The best way to experiment with distributed computing is to have a distributed cluster of things to play with. One approach would of course be to spin off multiple Amazon EC2 instances, which would be wise and pretty cheap:

Micro instances provide 613 MB of memory and support 32-bit and 64-bit platforms on both Linux and Windows. Micro instance pricing for On-Demand instances starts at $0.02 per hour for Linux and $0.03 per hour for Windows”

However some problems are better solved/simulated by having real, “touchable” hardware, that would have real dedicated disks, dedicated cores, RAM, and would only share any kind of state with other nodes over network. Easier said that done though.. Do you have a dozen of spare (same spec’ed) PCs laying around?

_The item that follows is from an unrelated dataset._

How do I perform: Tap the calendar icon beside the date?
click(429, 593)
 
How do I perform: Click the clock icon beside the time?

But what if you had an awesome training room with, let’s say, 10 iMacs? That would look something like:

Chariot Solutions Training Room

This is in fact the real deal => “Chariot Solutions Training Room“, which is usually occupied by people learning about Scala, Clojure, Hadoop, Spring, Hibernate, Maven, Rails, etc..

So once upon a time, in after training hours, we decided to run some distributed simulations. As we were passing by the training room, we had a thought: “It’s Friday night, and as any other creatures, these beautiful machines would definitely like to hang out together”…

Cluster at Chariot Solutions

This is one of this night’s highlights: a MongoDB playground. The same Friday night we played with Riak, Cassandra, RabbitMQ and vanilla distributed Erlang. As you can imagine iMacs had a lot of fun in a process pumping data in and out via 10 Gigabit switch. And we geeked out like real men!